• Excerpt provided:
* * *

Tensions are high, but no plans to terminate visa-free travel
For decades after the breakup of the Soviet Union, Norway, EU and Russia worked to relax visa requirements. Citizens in Murmansk and Arkhangelsk regions have been granted multiple entry Schengen-visa to Norway valid for up to five years, while Russia has introduced a number of visa simplifications for EU citizens, including Norwegians and Icelanders.
With Russia’s brutal war in Ukraine, it all is set in reverse. Speedy reverse.
Like most European Union countries, also Norway in March withdrew from a set of simplified visa permits for a group of Russian citizens, including diplomats, business people, members of national and regional governments, official delegations and members of legislative assemblies.
People in those categories can no longer obtain multiple entry visas, they need to provide more documentation, the processing time is longer and the previous exemption from - or reduced - visa fee does no longer apply. Also, holders of Russian diplomatic passports can’t enter Norway without a visa.
Oslo on Wednesday expelled three diplomats from Russia’s Embassy in Oslo for carrying out “activities that are incompatible with their diplomatic status.”
Private individuals, however, are not affected by the stricter visa rules. That, for example, means normal people in Murmansk and Arkhangelsk regions can still apply for the so-called Pomor-visa, a multi-entry visa to Norway (and Schengen) valid for up to five years.
Last week, Foreign Minister Sergey Lavrov announced Russia’s intentions to restrict entry rules for people from “unfriendly states”. On Monday, President Putin signed the decree amending the law on visa and entry rules.

* * *

• Data segment:
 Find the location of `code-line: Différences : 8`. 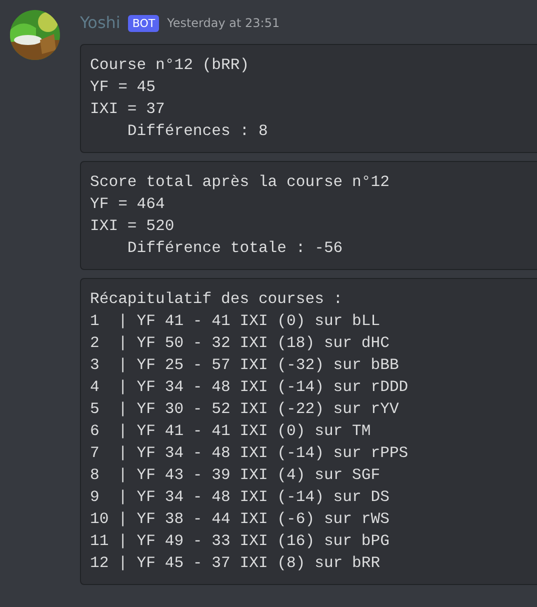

* * *

• To do:
a: Do these statements agree with the article about visa rules for Russians? Answer yes or no for each, quoting the words of the article that decide it.
(i) Holders of Russian diplomatic passports can enter Norway without a visa.
(ii) Oslo expelled three diplomats from Russia's Embassy on Wednesday.
(iii) Private individuals are affected by the stricter visa rules.
b: Transcribe the article about visa rules for Russians from "Last week, Foreign" up to and including "and entry rules.".
Rely only on the article about visa rules for Russians.

• Solved problems:
a:
(i) No: "Also, holders of Russian diplomatic passports can’t enter Norway without a visa."
(ii) Yes: "Oslo on Wednesday expelled three diplomats from Russia’s Embassy in Oslo"
(iii) No: "Private individuals, however, are not affected by the stricter visa rules."

b:
Last week, Foreign Minister Sergey Lavrov announced Russia’s intentions to restrict entry rules for people from “unfriendly states”. On Monday, President Putin signed the decree amending the law on visa and entry rules.